Torniamo a leggere le parole di “Se questo è un uomo”.

Le memorie di Primo Levi, le sue parole, sono la testimonianza dell’orrore. Egli fu uno dei pochi a sopravvivere alla terribile esperienza dell’olocausto.

Durante la sua vita ha dichiarato più volte di sentire il dovere di raccontare per non dimenticare.

“Il mio mestiere è un altro, ma la mia esistenza è stata segnata dalla prigionia ad Aushwitz e il fatto di averne scritto rende quel ricordo sempre presente”. Una volta tornato a casa ha viaggiato instancabilmente: andava a raccontare le sue memorie, della sua esperienza, e del suo libro, nelle scuole, nelle Università, ai convegni… ovunque lo invitassero.

Primo Levi è nato nel 1919 da una famiglia ebrea di Torino. Ha compiuto studi scientifici e si è laureato in chimica. Ha subito la dura esperienza della deportazione ad Aushwitz.

Fu uno dei pochi che riuscì a sopravvivere e quando tornò sentì fortissimo il bisogno di raccontare ciò che aveva vissuto.

+ + +

- **USANDO LE INFORMAZIONI**
• a. Secondo il brano su Primo Levi, in che materia si è laureato Levi?
• b. Trascrivi la parte del brano su Primo Levi che inizia con "Durante la sua" e prosegue fino a "che aveva vissuto.".

- **DATI REGISTRATI**
+ + +

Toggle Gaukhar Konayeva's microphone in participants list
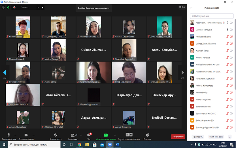The height and width of the screenshot is (148, 236). click(227, 30)
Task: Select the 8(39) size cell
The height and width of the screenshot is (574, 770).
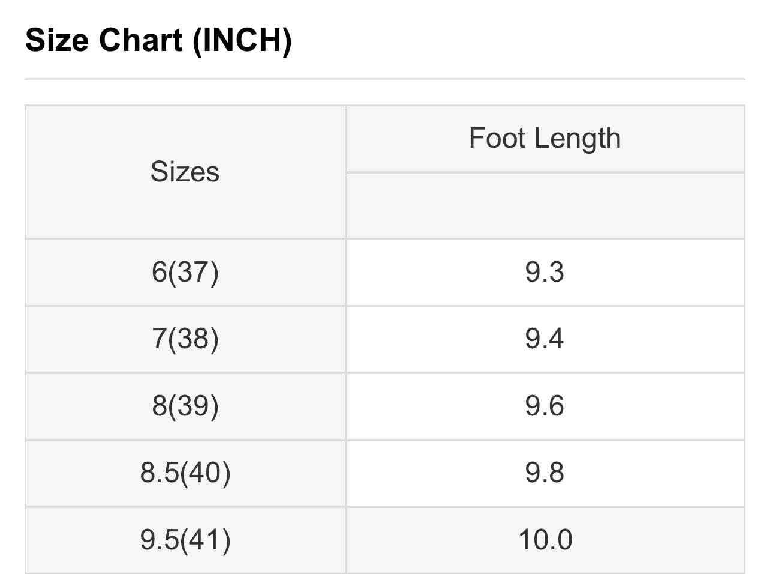Action: click(185, 406)
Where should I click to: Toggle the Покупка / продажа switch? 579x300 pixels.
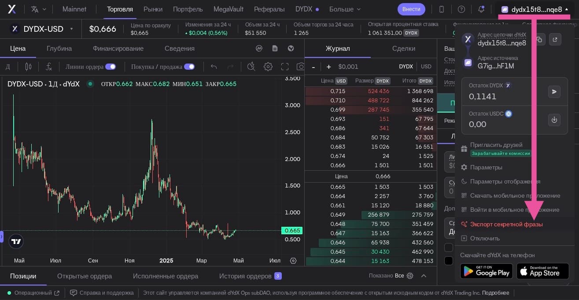click(189, 67)
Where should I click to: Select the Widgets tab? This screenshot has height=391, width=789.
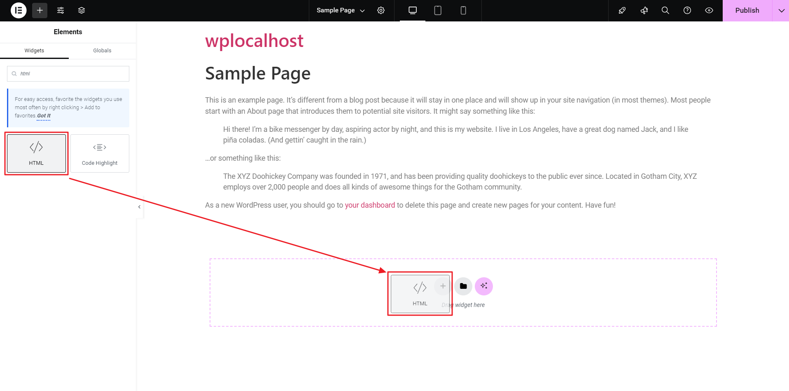pyautogui.click(x=34, y=51)
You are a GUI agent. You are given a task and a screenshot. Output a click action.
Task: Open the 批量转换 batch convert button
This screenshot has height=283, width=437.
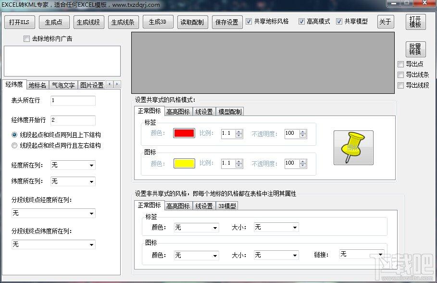415,49
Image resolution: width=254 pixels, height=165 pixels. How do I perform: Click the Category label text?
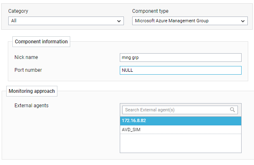point(18,11)

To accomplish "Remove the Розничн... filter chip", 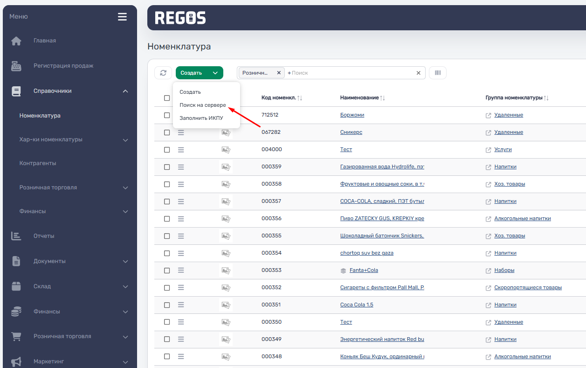I will pyautogui.click(x=279, y=73).
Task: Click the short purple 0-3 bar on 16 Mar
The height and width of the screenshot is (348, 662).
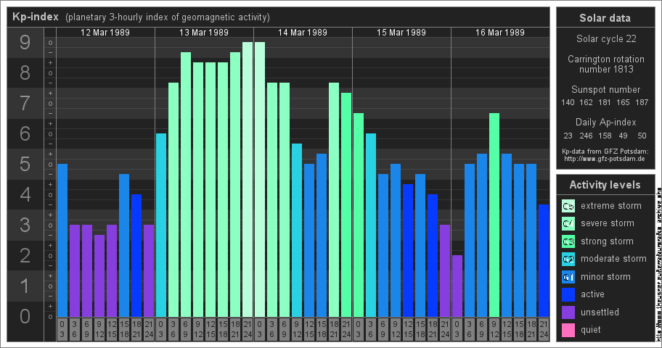Action: point(457,286)
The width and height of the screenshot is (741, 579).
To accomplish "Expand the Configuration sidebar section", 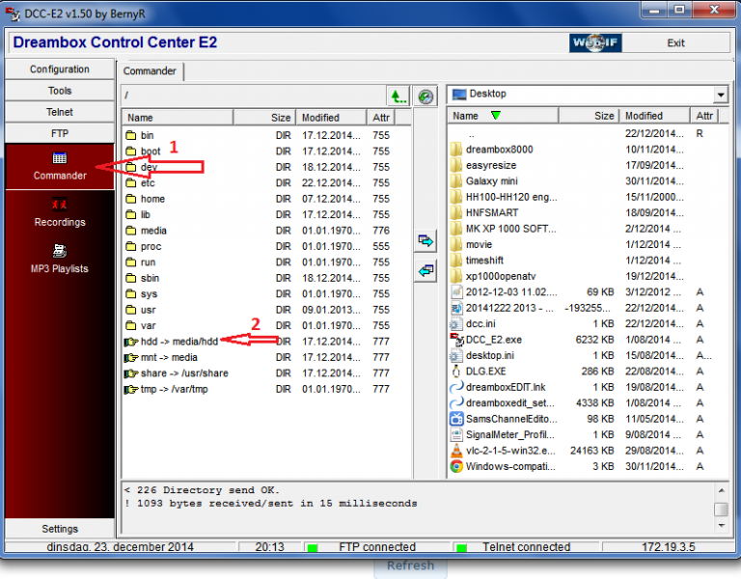I will pyautogui.click(x=60, y=69).
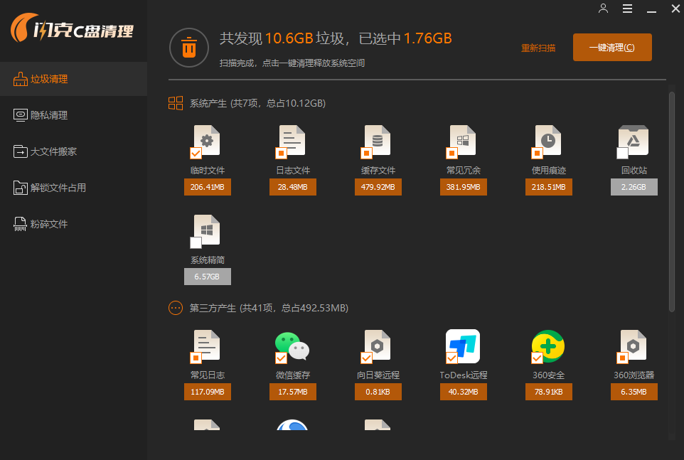Select the 回收站 recycle bin icon

[x=633, y=140]
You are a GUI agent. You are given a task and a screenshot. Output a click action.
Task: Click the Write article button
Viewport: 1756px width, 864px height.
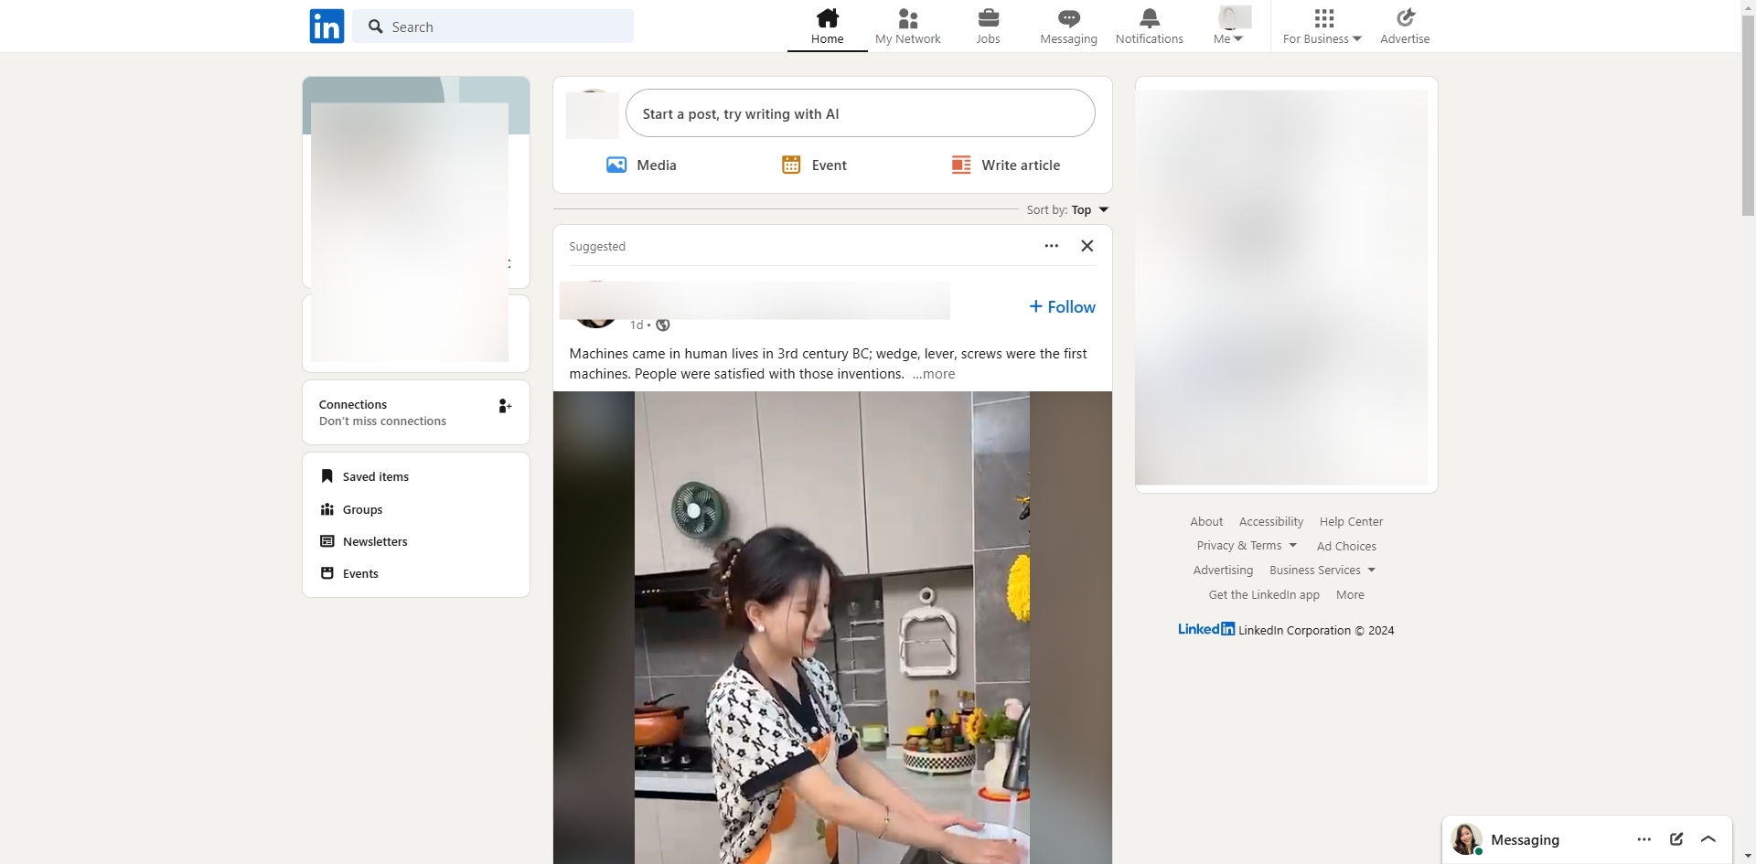tap(1006, 165)
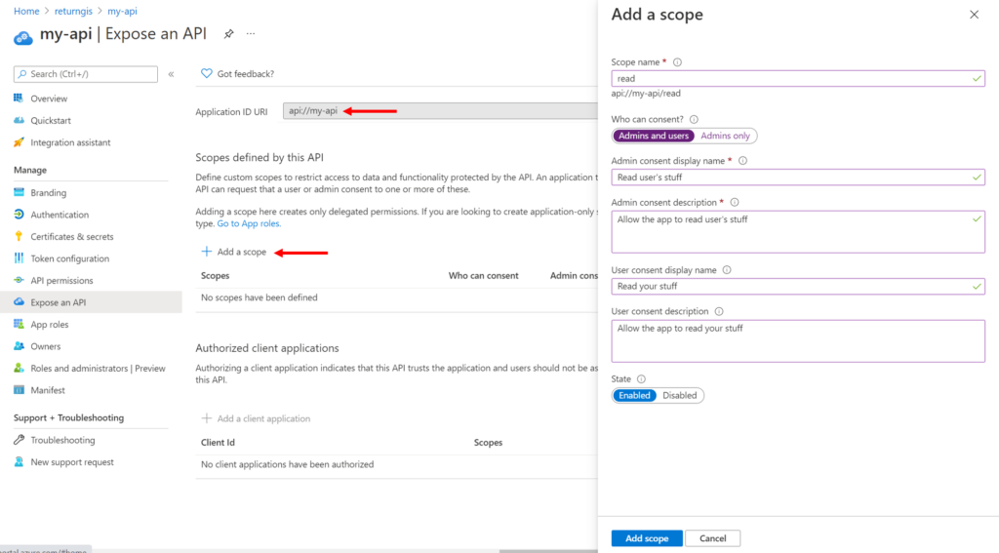Follow the Go to App roles link
This screenshot has width=999, height=553.
click(x=249, y=223)
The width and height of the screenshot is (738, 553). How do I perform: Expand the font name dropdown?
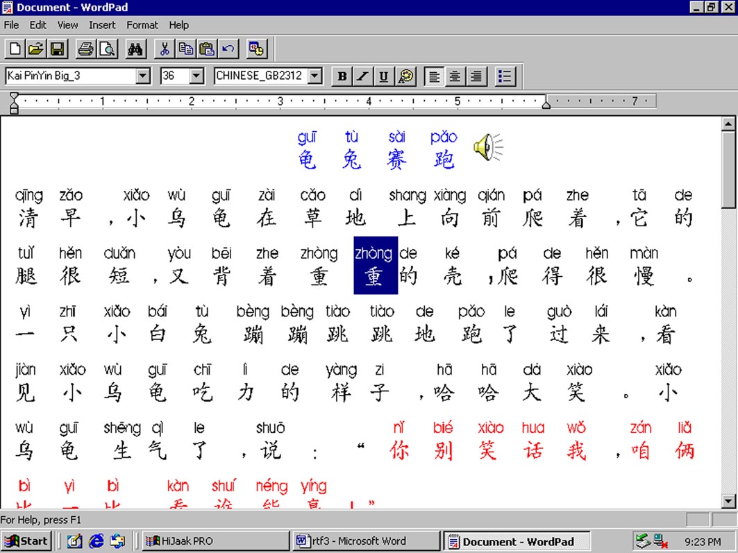click(143, 76)
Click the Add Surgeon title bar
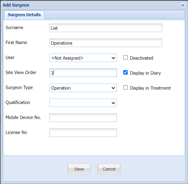 click(90, 5)
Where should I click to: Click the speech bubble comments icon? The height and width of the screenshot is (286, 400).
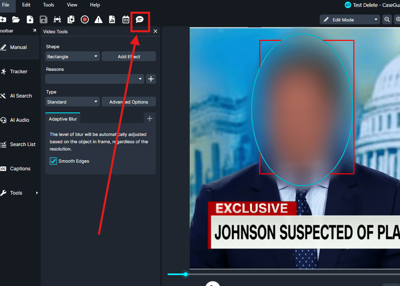pyautogui.click(x=140, y=19)
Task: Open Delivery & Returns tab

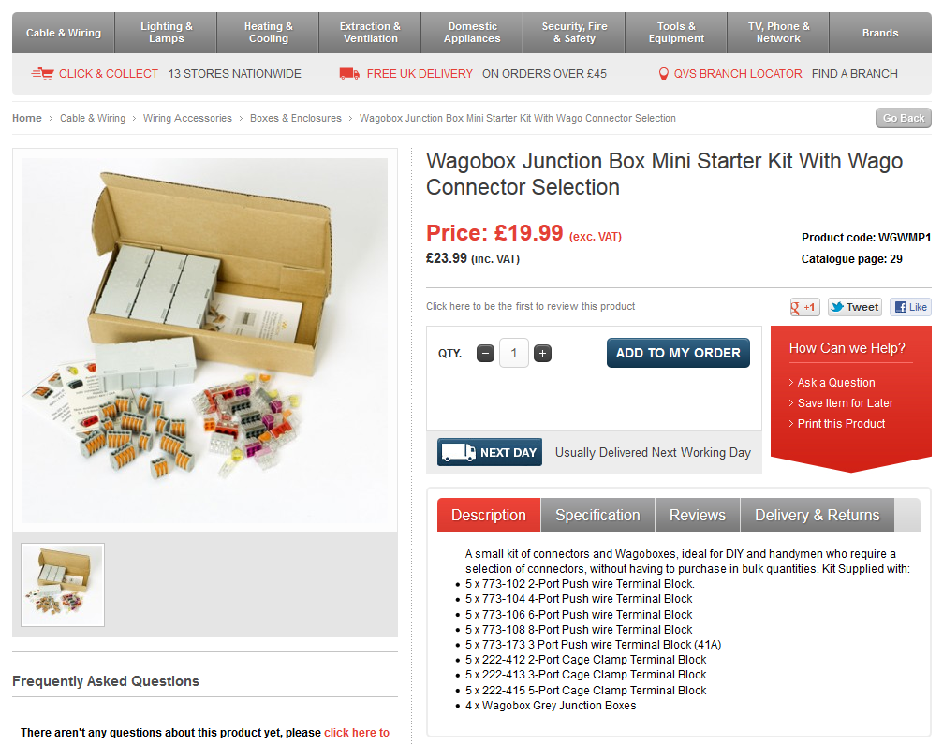Action: pyautogui.click(x=818, y=515)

+ + +

- **RISULTATI IN ORDINE**
• a. In chimica.

• b.
Durante la sua vita ha dichiarato più volte di sentire il dovere di raccontare per non dimenticare.

“Il mio mestiere è un altro, ma la mia esistenza è stata segnata dalla prigionia ad Aushwitz e il fatto di averne scritto rende quel ricordo sempre presente”. Una volta tornato a casa ha viaggiato instancabilmente: andava a raccontare le sue memorie, della sua esperienza, e del suo libro, nelle scuole, nelle Università, ai convegni… ovunque lo invitassero.

Primo Levi è nato nel 1919 da una famiglia ebrea di Torino. Ha compiuto studi scientifici e si è laureato in chimica. Ha subito la dura esperienza della deportazione ad Aushwitz.

Fu uno dei pochi che riuscì a sopravvivere e quando tornò sentì fortissimo il bisogno di raccontare ciò che aveva vissuto.